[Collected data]

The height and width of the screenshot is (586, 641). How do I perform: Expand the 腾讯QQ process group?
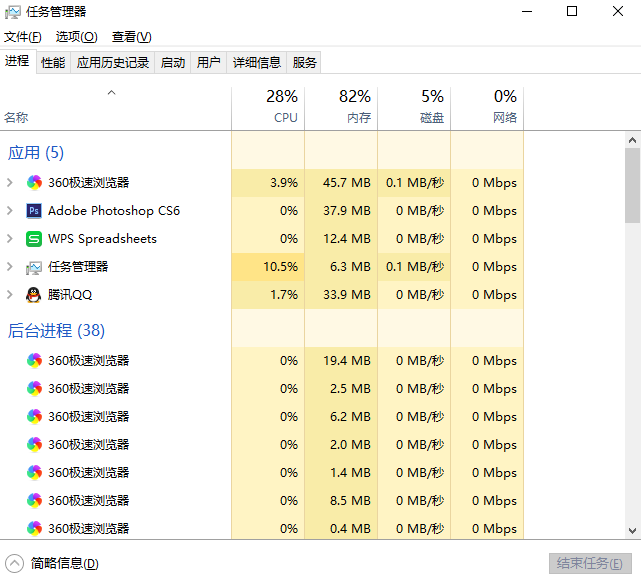[10, 295]
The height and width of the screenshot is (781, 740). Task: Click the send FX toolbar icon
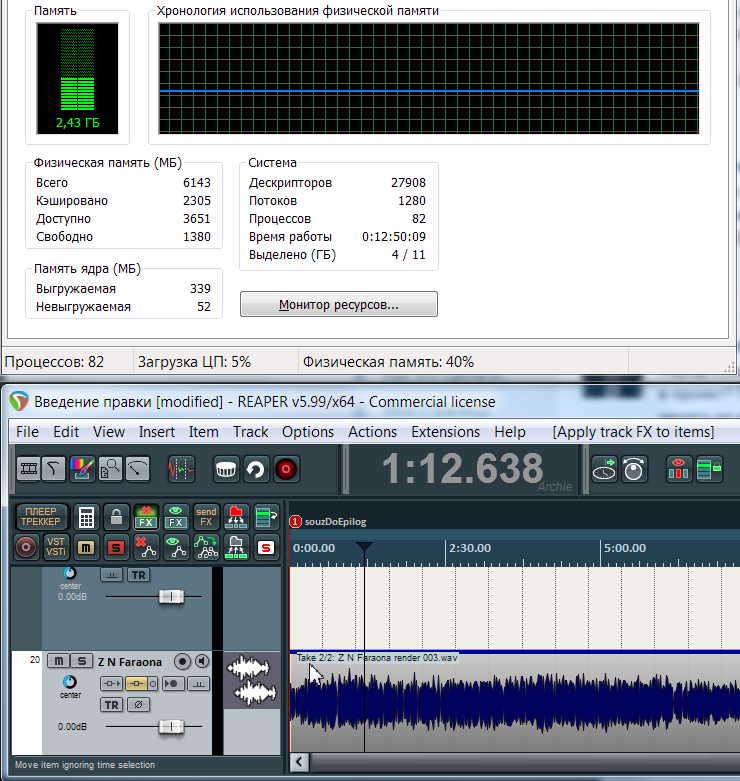point(205,517)

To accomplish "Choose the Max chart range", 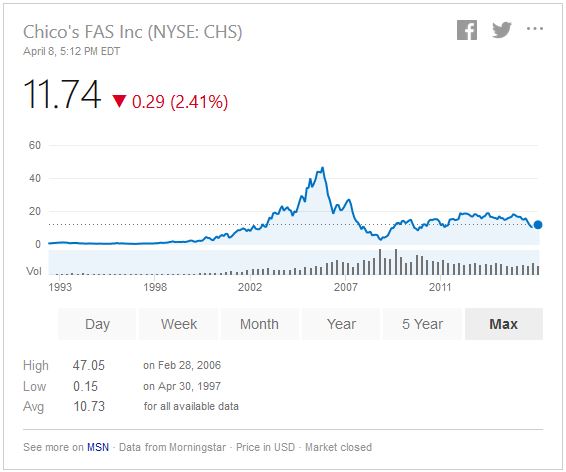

→ WORK ITEM
Please transcribe exactly the lines from the one containing "The height and width of the screenshot is (781, 740)." through the last line of the records above, both included, and leave out every picture.

→ SOLUTION TO THIS TASK
The height and width of the screenshot is (781, 740). Task: Click the send FX toolbar icon
point(205,517)

To accomplish "Choose the Max chart range", 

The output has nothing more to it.